Староста деревни заметно нервничал,
стоя возле большого квадратного камня, с идеально отполированной
поверхностью. Поверх каменюки положили вязаный коврик-дорожку,
сверху пучки трав, маленький деревянный бочонок с непонятным
содержимым и пару кривых свечей.
— Алтарь, — ужаснулась, попытавшись
отступить подальше.
Куда уж там, за каждым моим
движением следили напуганные жители. Я стояла буквально впритык к
этому камню, почти касаясь его бедром.
По другую сторону стоял староста и
боязно смотрел, как мой будущий муж идет в нашу сторону. Каждый его
шаг был тяжелым, босые ноги утопали в снегу, а тот громко хрустел
под натиском массивного тела.
Жених смотрел только на меня, ни
алтарный камень, ни трясущиеся люди, ничего вокруг не интересовало
его, только я, и это пугало до дрожи. Снова чувствовала себя
жертвой, под взглядом хищника. Даже у меня поджилки затряслись.

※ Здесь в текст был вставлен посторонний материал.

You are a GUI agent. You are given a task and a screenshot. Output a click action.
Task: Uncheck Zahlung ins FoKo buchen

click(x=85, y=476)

Коленки дрожали от страха. Такого мужа чугунной сковородой не
испугаешь и в труселях из дома не выгонишь.
— Хонгор, — пискнул староста, —
вождь северного клана, принимаешь ли ты Линею, дочь мою, человека
чистых кровей, своей законной женой?
Я так волновалась и нервничала, что
пропустила начало церемонии и практически не слушала, что там
бубнит старик. С одной стороны, боялась ответа вождя со странным
именем, но с другой, девичье сердце очень переменчиво в своих
решениях. Когда еще мне в мужья мог перепасть такой мужчина?
Оставалась только надеяться, что я не стану какой-нибудь десятой
супружницей, и в новом доме не ждет десяток его жен и выводок
детей.
— Принимаю, — пробасил на выдохе,— и
приношу дары вашему дому. — Пробасил с легким акцентом, словно ему
было сложно говорить.
После этих слов его свита
зашевелилась, часть из них вышла вперед, скидывая со своих плеч
мешки и обработанные шкуры. Несколько мужчин вели лошадей,
запряженных в телеги, забитые доверху всем, что только возможно.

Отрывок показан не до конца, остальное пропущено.